Both the line containing "Site Map (43, 1632)" and the line containing "Write a review (247, 1183)" belong to the span. Output exactly that span from the listing below, and nothing outside it.

*Source material*

------------------------------------------------

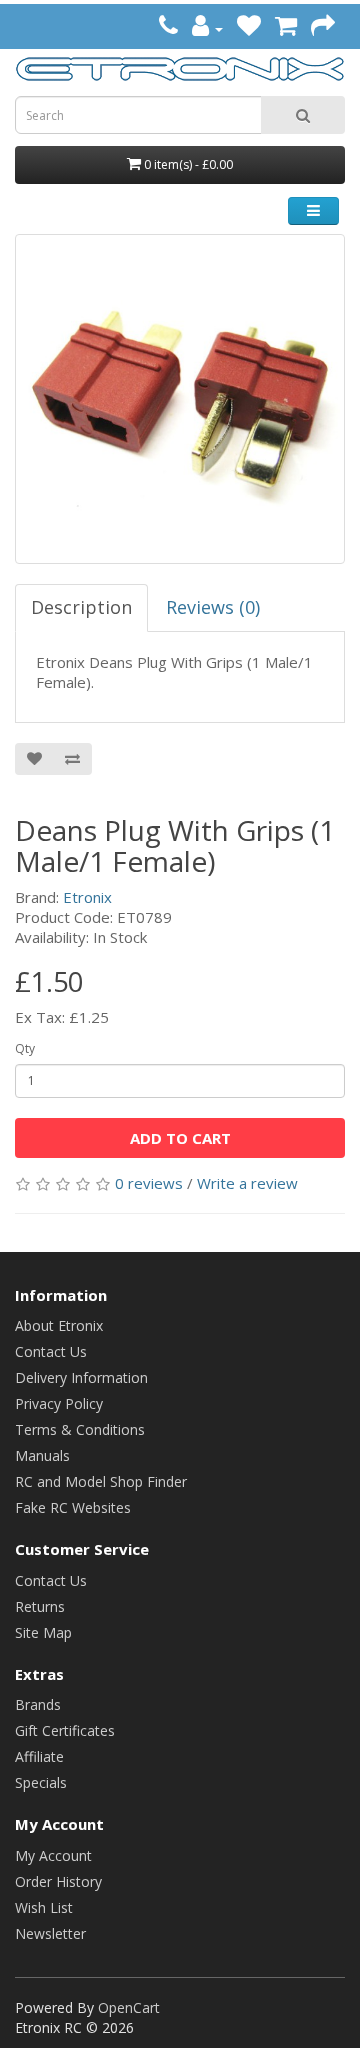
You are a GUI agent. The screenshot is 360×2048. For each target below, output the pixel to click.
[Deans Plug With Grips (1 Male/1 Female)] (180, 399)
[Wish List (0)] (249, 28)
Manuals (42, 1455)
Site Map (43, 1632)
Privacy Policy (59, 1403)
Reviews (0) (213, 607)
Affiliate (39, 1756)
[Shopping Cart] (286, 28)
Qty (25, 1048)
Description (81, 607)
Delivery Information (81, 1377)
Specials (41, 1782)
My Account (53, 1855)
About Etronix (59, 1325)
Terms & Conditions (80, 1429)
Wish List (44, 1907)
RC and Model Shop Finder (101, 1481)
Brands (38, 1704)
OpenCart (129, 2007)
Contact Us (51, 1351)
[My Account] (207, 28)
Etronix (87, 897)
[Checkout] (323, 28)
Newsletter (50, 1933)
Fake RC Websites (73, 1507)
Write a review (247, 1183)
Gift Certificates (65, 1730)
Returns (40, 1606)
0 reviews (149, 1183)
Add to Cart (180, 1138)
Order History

------------------------------------------------

*Solution to the problem*
Site Map (43, 1632)
Privacy Policy (59, 1403)
Reviews (0) (213, 607)
Affiliate (39, 1756)
[Shopping Cart] (286, 28)
Qty (25, 1048)
Description (81, 607)
Delivery Information (81, 1377)
Specials (41, 1782)
My Account (53, 1855)
About Etronix (59, 1325)
Terms & Conditions (80, 1429)
Wish List (44, 1907)
RC and Model Shop Finder (101, 1481)
Brands (38, 1704)
OpenCart (129, 2007)
Contact Us (51, 1351)
[My Account] (207, 28)
Etronix (87, 897)
[Checkout] (323, 28)
Newsletter (50, 1933)
Fake RC Websites (73, 1507)
Write a review (247, 1183)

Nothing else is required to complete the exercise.